Baronne seemed to be mulling it over. His finger was still on the trigger, though.
“And that’s if we fail,” Charley said. “But maybe we won’t fail. Maybe we’ll succeed. Right? It could happen. And then...”
“And then what?”
“And then whatever you want,” Charley said. “You can move up, take his place. You can stop being a lackey, running a tenth-rate used car lot while he’s hobnobbing with stars at swanky nightclubs. You’re the man’s brother- in-law, aren’t you? You’re married to his sister. When do you get what you’re due? Well, we can help you get it. But only,” Charley said, emphasizing the critical point, “if you don’t shoot us.”
Barrone thought about it for a while, during which time Tricia felt sweat running down her back and sides in rivulets. She’d never been this frightened in her life, not even when she’d been climbing down the rain gutter from twelve stories up. The widening stains on Charley’s shirt suggested he was feeling some anxiety himself.

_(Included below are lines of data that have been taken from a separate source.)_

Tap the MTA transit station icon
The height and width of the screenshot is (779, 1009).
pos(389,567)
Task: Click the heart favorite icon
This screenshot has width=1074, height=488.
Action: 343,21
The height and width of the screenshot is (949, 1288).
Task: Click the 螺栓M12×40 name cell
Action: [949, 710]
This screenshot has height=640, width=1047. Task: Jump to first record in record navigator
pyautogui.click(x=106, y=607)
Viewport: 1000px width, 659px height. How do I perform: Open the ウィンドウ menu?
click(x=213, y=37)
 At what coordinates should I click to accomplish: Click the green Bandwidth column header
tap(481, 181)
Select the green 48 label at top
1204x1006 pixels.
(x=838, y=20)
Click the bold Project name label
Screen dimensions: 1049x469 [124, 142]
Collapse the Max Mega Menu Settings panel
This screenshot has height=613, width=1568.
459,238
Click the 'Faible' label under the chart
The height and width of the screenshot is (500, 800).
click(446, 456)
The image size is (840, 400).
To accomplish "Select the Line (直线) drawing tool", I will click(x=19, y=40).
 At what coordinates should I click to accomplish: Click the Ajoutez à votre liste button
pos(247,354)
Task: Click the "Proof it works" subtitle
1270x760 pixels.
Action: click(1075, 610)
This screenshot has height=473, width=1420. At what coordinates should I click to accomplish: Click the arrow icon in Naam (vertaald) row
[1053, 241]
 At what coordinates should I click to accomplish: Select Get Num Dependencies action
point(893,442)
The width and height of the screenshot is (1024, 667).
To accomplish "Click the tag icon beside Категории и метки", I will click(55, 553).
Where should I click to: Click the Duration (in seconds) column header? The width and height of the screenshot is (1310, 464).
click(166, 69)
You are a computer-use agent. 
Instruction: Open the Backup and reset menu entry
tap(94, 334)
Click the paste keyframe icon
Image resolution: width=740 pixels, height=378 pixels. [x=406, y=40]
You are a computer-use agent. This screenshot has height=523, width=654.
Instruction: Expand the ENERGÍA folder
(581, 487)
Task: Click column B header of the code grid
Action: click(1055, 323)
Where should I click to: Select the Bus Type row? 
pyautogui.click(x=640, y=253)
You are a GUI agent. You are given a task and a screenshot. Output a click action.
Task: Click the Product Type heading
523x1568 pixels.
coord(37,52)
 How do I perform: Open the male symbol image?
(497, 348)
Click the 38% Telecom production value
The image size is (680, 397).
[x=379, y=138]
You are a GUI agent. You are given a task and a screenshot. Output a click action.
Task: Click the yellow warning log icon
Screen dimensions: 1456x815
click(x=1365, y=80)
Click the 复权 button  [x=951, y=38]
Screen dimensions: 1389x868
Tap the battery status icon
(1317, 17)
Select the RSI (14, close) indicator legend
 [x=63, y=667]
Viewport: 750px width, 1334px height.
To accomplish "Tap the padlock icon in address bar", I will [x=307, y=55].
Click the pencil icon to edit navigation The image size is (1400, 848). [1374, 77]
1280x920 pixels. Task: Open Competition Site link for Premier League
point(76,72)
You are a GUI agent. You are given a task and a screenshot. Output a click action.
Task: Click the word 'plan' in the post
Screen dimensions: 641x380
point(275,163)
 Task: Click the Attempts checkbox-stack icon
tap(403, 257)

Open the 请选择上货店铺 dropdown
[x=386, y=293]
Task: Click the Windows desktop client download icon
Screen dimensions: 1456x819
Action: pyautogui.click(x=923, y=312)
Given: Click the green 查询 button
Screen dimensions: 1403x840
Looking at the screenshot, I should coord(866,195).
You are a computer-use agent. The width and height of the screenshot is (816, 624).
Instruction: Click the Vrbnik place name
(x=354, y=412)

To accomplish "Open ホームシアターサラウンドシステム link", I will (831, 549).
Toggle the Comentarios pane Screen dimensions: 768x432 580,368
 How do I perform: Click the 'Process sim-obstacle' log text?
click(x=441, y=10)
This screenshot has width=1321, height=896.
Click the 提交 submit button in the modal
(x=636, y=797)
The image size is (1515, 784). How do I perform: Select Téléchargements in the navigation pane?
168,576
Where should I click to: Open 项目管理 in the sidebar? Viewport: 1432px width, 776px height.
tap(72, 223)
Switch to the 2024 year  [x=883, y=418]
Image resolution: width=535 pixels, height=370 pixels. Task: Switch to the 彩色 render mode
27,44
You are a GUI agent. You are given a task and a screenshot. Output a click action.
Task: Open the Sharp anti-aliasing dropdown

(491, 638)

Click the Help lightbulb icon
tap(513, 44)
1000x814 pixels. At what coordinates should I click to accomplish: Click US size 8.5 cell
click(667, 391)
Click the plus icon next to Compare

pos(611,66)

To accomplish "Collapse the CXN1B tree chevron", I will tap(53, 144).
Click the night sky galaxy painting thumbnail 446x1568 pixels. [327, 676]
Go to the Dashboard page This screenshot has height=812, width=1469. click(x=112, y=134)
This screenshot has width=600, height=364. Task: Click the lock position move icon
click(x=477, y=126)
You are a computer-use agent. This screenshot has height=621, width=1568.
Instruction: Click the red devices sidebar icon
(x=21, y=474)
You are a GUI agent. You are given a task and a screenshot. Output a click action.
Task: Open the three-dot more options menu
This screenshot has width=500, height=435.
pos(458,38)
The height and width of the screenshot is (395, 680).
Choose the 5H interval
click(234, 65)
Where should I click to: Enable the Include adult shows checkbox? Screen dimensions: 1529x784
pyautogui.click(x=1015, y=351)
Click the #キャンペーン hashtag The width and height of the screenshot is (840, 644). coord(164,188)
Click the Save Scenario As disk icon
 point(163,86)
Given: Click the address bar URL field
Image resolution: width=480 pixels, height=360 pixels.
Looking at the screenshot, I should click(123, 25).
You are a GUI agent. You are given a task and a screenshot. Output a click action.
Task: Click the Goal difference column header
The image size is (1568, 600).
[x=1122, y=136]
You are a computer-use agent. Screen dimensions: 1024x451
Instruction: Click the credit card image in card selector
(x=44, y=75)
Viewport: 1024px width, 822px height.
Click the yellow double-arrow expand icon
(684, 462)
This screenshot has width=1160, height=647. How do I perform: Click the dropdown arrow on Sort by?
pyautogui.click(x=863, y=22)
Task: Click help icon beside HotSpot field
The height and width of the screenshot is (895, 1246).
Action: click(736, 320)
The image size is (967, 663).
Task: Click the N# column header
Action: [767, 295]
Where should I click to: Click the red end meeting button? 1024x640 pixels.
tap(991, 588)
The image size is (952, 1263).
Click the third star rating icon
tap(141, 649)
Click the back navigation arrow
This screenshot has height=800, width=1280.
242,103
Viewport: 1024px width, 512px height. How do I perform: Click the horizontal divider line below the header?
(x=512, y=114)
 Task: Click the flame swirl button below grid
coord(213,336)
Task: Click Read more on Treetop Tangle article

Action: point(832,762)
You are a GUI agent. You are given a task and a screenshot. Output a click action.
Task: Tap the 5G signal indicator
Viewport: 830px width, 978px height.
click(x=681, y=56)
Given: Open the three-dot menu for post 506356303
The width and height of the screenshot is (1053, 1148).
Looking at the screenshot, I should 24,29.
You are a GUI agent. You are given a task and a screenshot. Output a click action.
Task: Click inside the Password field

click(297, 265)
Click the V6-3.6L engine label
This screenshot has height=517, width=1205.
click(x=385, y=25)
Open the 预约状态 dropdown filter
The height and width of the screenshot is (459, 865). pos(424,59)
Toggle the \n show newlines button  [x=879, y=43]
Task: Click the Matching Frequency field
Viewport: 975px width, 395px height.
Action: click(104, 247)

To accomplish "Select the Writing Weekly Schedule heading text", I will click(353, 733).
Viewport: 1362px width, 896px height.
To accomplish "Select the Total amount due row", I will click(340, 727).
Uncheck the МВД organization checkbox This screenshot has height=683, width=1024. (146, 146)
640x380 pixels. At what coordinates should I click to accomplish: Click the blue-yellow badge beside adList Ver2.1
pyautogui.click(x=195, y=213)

After letting them stew a while, Barrone lowered his gun, released the hammer. “You’d have made a good salesman, Borden. If you
“Trust me,” Charley said, “that’s not the sort of thing I’m likely to forget.”
In the seat beside him, Tricia started breathing again.
Barrone sat back, slipped his gun inside his jacket. “Marked cards,” he said. “You little sneak.” He waved the deck at Charley. “Want to see how you would’ve done with a straight deck?”
Charley said, “Not really.”
“Come on,” Barrone said. “Just for a lark.”
“Fine,” Charley said, staring at the back of the topmost card. “Six of diamonds.”